As for vendors using open source libraries, many take week or months to patch the small but growing clutch of serious flaws being discovered in this class of software, a lesurely approach that looks increasingly out of touch with the realities of software insecurity.
Secunia recorded a total of 15,435 software vulnerabilities for the year, a figure that has accelerated sharply since 2012 when it stood at around 10,000. In 2014, ulnerabilities were found in 3,870 applications from 500 vendors, underlining the complexity of the patching workload now being imposed on organisations.
Within this, the 50 most popular applications suffered 1,348 vulnerabilities, almost three quarters of which were rated by Secunia as ‘highly’ or extremely’ critical which means they required urgent patching.
Of these, seven out of ten were Microsoft applications that were responsible for only 23 percent of the vulnerabilities. The message from this is simple – focusing on Microsoft patching won’t protect organisations because most of the risk lies elsewhere.
Secunia doesn’t include Windows XP in any of these calculations although a surprising 12 percent of its user base were running this operating system despite its end of life status.
As for time to patch, the low point for patch availablity was 2009 when only half of vulnerabilities had fixes available on day one since when the percentage has risen steadily to 2014’s 83.3 percent.

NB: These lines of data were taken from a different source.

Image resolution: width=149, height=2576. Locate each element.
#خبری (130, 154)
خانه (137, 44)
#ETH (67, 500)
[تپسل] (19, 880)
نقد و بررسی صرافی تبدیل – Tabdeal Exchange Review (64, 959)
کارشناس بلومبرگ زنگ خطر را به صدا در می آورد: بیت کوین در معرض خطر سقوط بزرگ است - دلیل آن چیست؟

Thirty days later, that rises to 84.3 percent, in other words barely changes at all.
“If it isn’t patched on the day of disclosure, chances are the vendor isn’t prioritising the issue,” said Secunia’s director of research, Kasper Lindgaard.
“That means you need to move to plan B, and apply alternative fixes to mitigate the risk.”

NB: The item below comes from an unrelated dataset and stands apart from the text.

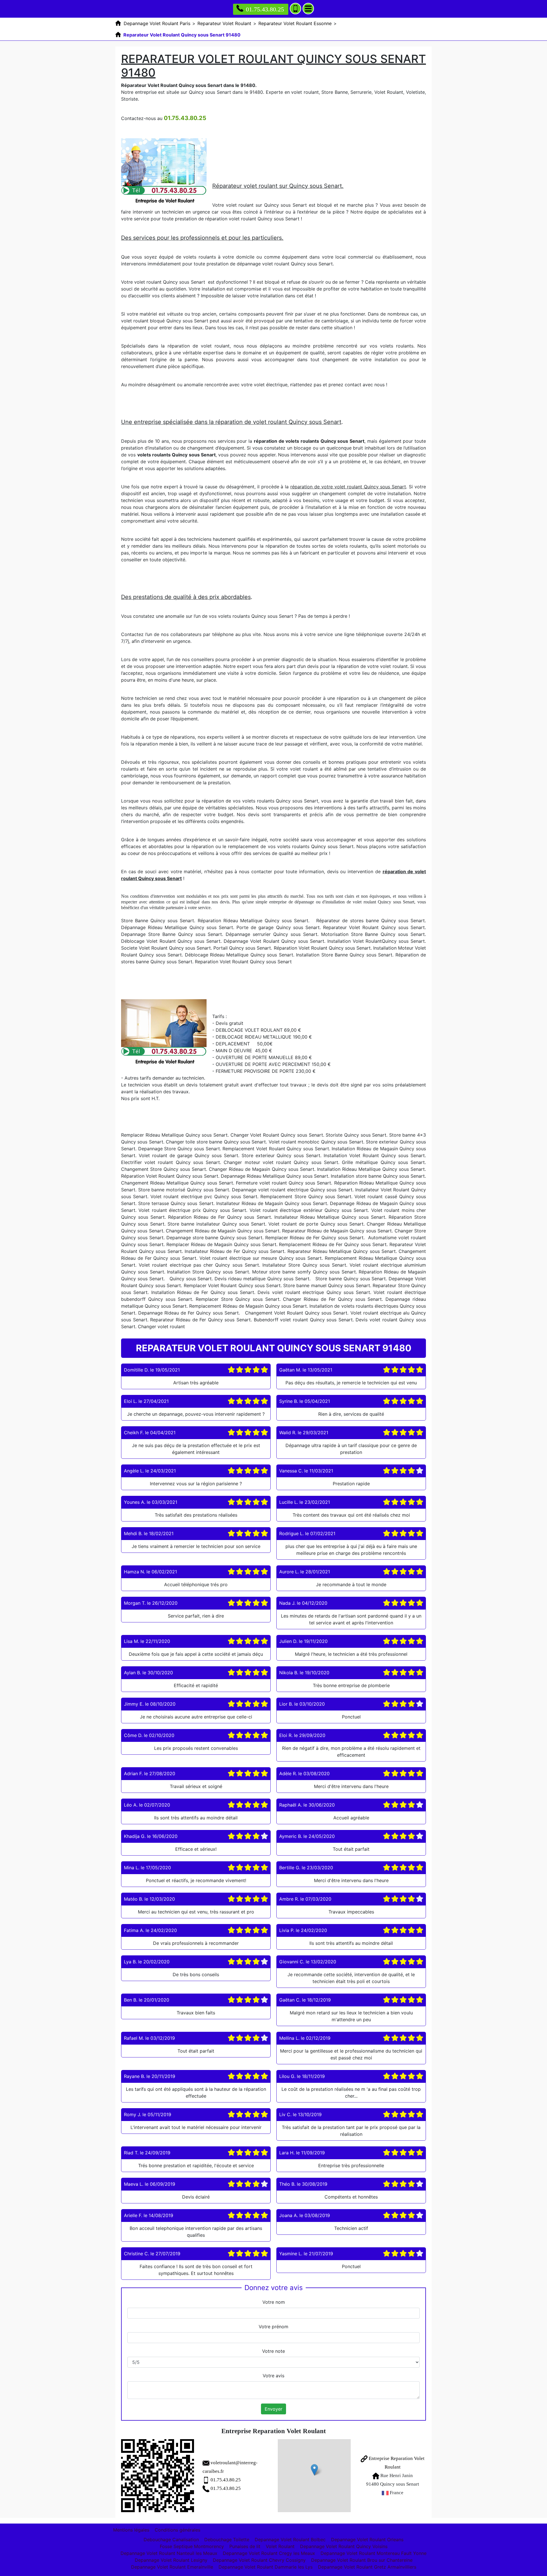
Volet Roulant (280, 2546)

The improvement in the time-to-patch was most likely a result of better coordination between researchers and vendors, which is to say that many now have paid programmes in place designed to get early information on flaws.

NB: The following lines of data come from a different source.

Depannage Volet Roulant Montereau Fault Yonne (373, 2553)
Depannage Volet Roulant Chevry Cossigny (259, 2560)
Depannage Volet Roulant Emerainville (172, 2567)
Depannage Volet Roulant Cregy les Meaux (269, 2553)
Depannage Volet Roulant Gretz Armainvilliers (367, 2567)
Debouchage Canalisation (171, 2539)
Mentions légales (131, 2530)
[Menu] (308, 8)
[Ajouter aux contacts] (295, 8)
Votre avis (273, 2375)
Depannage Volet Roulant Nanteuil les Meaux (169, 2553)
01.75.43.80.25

Secunia doesn’t say which applications and vendors fit into the slower patching cycle but it can be assumed that it won’t be major vendors such as Microsoft or Adobe, or browser makers Google, and Mozilla. The culprits are probably smaller vendors without flaw disclosure programmes.
As for the anxiety-ridden topic of zero days, once rare these are now a major aspect of any and every vulnerability report, rising from 14 in 2013 to 25 last year, almost all in the top 25 most popular applications. This underlines the importance of rapid patching.
Secunia touches on the issue of open source flaws, timely given that several high-profile issues were discovered during 2014 in bits of software nobody had paid much attention to until then.
According to Secunia, there is a major problem here because even large vendors don’t seem to be reacting rapidly to these issues. Unlike closed source software that has gone through years of pain, there seems to be a degree of complacency among some vendors.
Again, Secunia doesn’t name names but one vendor took 160 days to issue a patch for the one OpenSSL flaw with a number of others taking weeks to address Heartbleed and Shellshock. To be clear this isn't an issue to do with open source software per se so much as the third parties using it inside their products.
“We find that there is no general pattern to response times. Consequently, organisations can not presume to be able to predict which vendors are dependable and quick to react, when vulnerabilities are discovered in products bundled with open source libraries,” said Lindgaard.